Our art tends to mirror our lives, so it's inevitable that it changes with us. The Razorblade Fairytales art is actually my interpretation of the Little Match Girl story by Hans Christian Anderson. In that story the main character dies in the snow as well, so the two albums have more in common than it seems at first glance. You're absolutely right that the song Under the Ice is about the death of childhood. I don't think of the album as leaving the nursery as much as it is about waking up and the nursery has transformed, the toys are alive and coming after you, and what kind of makeshift weapons can you create to protect yourself! Both albums feature what you might call the band's signature sound, a kind of stroppy, assertive, horrorshow-Devo. And, curiously, the lead instrument doesn't seem to be guitar. There's guitar in there, but it's the keyboards that always pull things forward. What made you put keyboards, not guitar, right at the front of the band's sound? Keyboards were always a huge part of our sound since Crime and I originally started this band. He actually started off playing bass, not keyboard, which makes for an unusual approach to playing. Instead of just being an atmospheric touch, our keyboards are the spooky rhythmic underpinning of all our songs. Coming from a rock background, he's not all about bleeps and bloops, so once he found two or three sounds that he enjoyed, he stuck with them and that's also a big part of why there's much more spooky punky playfulness to our songs.

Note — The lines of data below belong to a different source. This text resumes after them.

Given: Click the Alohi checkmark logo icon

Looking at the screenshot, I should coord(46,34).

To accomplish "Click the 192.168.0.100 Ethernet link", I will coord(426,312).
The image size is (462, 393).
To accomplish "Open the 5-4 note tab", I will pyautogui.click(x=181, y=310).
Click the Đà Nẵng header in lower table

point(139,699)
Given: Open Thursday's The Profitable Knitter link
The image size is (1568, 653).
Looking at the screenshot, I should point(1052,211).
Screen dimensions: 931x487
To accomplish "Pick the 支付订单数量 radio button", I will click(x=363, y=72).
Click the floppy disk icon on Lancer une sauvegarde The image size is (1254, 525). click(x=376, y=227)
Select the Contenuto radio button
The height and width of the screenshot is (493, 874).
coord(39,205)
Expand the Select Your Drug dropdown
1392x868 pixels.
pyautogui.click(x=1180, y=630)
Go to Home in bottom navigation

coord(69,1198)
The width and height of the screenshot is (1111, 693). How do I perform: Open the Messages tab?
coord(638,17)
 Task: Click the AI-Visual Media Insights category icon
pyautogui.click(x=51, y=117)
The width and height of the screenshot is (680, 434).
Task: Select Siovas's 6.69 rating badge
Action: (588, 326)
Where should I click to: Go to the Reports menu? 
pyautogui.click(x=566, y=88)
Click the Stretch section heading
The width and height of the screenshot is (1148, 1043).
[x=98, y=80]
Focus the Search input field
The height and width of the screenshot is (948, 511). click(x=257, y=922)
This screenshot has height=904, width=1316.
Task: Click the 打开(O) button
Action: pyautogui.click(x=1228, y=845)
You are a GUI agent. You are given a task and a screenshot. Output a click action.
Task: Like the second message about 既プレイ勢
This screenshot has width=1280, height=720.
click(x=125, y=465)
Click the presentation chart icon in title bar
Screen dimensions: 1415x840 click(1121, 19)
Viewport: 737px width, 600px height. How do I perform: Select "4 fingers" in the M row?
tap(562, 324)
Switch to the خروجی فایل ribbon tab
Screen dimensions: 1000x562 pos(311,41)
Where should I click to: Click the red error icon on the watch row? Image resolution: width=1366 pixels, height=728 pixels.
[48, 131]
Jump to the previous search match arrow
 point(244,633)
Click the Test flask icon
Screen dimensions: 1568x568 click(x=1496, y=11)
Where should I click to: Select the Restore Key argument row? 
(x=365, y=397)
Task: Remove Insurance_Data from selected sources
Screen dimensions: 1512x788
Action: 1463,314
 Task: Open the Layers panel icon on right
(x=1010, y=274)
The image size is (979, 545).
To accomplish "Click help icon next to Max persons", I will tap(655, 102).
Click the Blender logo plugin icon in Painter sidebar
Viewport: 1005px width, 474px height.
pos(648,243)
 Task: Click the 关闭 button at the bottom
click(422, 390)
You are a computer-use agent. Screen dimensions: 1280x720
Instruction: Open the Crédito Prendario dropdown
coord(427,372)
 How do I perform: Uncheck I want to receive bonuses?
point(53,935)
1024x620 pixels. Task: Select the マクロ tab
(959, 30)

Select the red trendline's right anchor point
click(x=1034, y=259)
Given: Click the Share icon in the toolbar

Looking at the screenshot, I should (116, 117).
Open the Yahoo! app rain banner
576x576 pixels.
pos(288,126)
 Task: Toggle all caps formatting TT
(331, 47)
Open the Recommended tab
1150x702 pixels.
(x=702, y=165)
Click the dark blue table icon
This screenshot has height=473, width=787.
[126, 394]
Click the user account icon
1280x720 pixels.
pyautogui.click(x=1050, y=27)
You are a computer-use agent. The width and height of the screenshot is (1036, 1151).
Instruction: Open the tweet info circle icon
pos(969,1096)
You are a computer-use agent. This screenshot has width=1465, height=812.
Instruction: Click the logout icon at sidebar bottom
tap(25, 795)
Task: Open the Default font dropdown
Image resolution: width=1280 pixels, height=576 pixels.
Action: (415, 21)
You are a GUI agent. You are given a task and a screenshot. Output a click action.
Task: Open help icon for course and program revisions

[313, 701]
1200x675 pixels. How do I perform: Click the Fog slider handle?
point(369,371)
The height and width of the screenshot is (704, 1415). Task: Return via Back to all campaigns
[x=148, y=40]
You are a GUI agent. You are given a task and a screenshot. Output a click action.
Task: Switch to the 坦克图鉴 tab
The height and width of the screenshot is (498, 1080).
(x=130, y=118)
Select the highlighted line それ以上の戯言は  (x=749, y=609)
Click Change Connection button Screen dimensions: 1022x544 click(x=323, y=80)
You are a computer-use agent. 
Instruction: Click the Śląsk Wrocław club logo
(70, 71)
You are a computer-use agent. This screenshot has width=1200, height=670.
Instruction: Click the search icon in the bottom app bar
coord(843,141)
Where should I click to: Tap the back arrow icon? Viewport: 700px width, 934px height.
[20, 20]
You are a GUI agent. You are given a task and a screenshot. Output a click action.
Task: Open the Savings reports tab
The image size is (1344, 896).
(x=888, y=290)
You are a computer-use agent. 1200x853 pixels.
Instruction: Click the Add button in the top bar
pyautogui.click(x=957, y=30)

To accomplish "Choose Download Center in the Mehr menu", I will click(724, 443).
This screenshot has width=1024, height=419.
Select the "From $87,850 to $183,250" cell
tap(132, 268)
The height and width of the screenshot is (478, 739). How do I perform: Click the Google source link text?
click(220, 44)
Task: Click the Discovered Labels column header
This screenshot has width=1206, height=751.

Some of it was definitely because we didn't have this or that musician available and we just refused to let that stop us from completing our musical creations. Our first demo is an even stranger combination of distorted electronics ranging from frankenspliced toy keyboards to uber distorted beats. Since it often feels like we're just creating with whatever's around, I like to think of it as the electro-rockin' equivalent of a robot go-go made out of junk yard mannequin parts and barbed wire. As a New York band, do you think that NYC itself is an influence on what you do? Do you feel you have anything in common with other bands that have come out of NYC? Is there a quality of 'New York-ness' that comes out in bands' music? NYC does have some influence (although Holly is always quick to remind people that she's from Detroit!). New York is an exciting, difficult and unique place to live. The constant fast pace and grind can lend a certain grittiness and creativity to its artists. In New York if you can stand up for what you believe, you can be anything. So I think there's more of a willingness to get into strange territory with your style, lyrics and sound. Personally there are a lot of great New York bands that have influenced me in ways that may not be obvious in our music like White Zombie, Rasputina and Hanzel und Gretel.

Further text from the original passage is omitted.